Stephen Kanitz e o administrador: ação e decisão

Será que o poder não gosta de gestores eficazes? Caso para pensar…

No início do século vinte, Max Weber especulava sobre o encontro entre razão científica e razão política. Numa empresa, a busca da rentabilidade exige uma precisão científica, mas o poder exige, por vezes, uma razão política. Nas organizações sem fins lucrativos, essa disputa também existe e, frequentemente, ainda mais exacerbada, na medida em que os decisores nem sempre têm uma formação ou, sequer, experiência de Gestão; e, por sua vez, os que possuem essa formação nem sempre têm o poder, ou são ouvidos pelos decisores.

E quando o assunto é governar um país?
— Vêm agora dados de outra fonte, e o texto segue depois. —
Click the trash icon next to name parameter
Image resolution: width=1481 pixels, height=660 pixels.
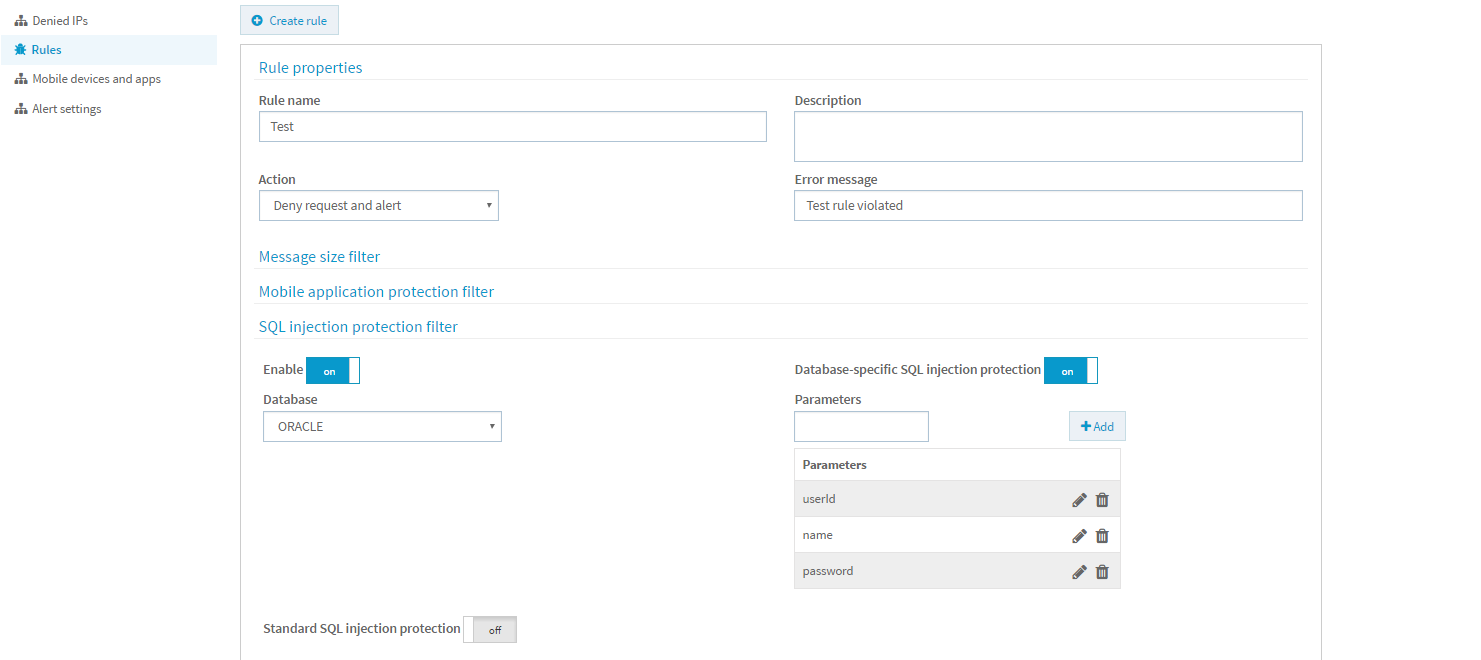pyautogui.click(x=1102, y=534)
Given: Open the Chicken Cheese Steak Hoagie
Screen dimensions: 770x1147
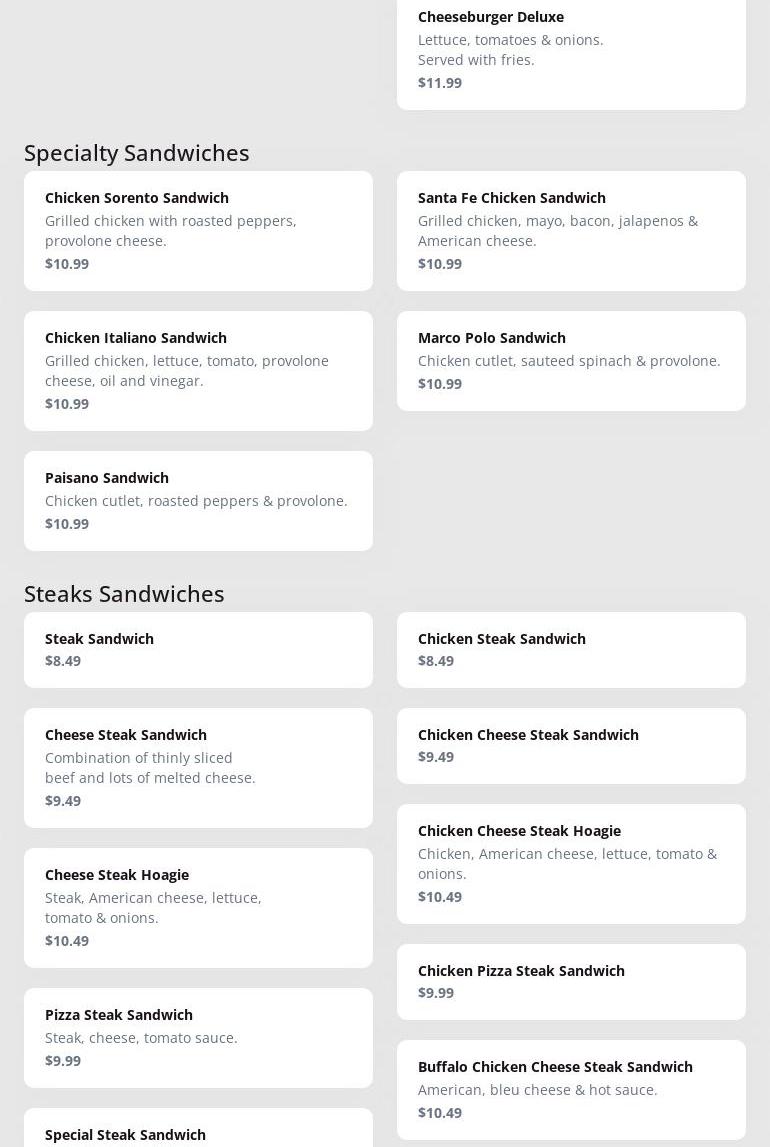Looking at the screenshot, I should pyautogui.click(x=571, y=864).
Stephen Kanitz postou um artigo em seu blog, há poucos dias atrás, onde se fala, essencialmente, de ruptura de paradigmas, embora por outras palavras: O estilo do administrador – administrar é ser ágil na ção e na decisão.

No artigo em epígrafe, a tese do conhecido autor, articulista e palestrante, com a qual concordo em muitos aspectos, é a de que o mundo mudou nos últimos 50 anos e, durante esse período, tanto a direita como a esquerda política – o poder politicamente constituído – não evoluiram em suas práticas e mentalidades. Pior ainda: ignoraram ou discriminaram os administradores ou gestores profissionais, a única classe profissional que sabe fazer algo muito bem: agilizar as ações resultantes das tomadas de decisão. Eu diria ainda, em corolário: decidir estrategicamente e operacionalizar as decisões, otimizando a relação custos-benefícios e obter resultados. 

Em outros artigos anteriores, como a Era do administrador (2005) e Um país mal administrado (2002), ambos publicados na revista VEJA, Kanitz defende que são necessários administradores profissionais para governar bem um país,  e demonstra que, no Brasil, raríssimos gestores (ou administradores de verdade) ocupam ou ocuparam cargos importantes na administração pública ou do estado.

Qualquer dos artigos referenciados acima mostra a Gestão em seu papel prático, gerador de eficiência e eficácia, e também de riqueza. Gestão que, no âmbito político e em muitas organizações sem fins lucrativos, perde absolutamente para o poder. Poder, que com frequencia nem se apercebe do nível de resultados a que poderia chegar aplicando a proficiência, os métodos e as técnicas dos gestores profissionais.

Seria agora lícito perguntar: – Não poderiam os países, estados, municípios e todo o tipo de organizações pertencentes à administração pública ser gerenciados como empresas, para produzir resultados reais e melhores, racionalizando custos, organizando pessoas e recursos de uma forma humanizadora, ética, profissional e responsável? – Claro que poderiam: mas essa seria a razão científica, não a razão política

Afinal, talvez o texto de Kanitz leve a pensar que o poder não gosta de gestores eficazes. Suspeito que Peter Drucker não se envergonharia desse artigo.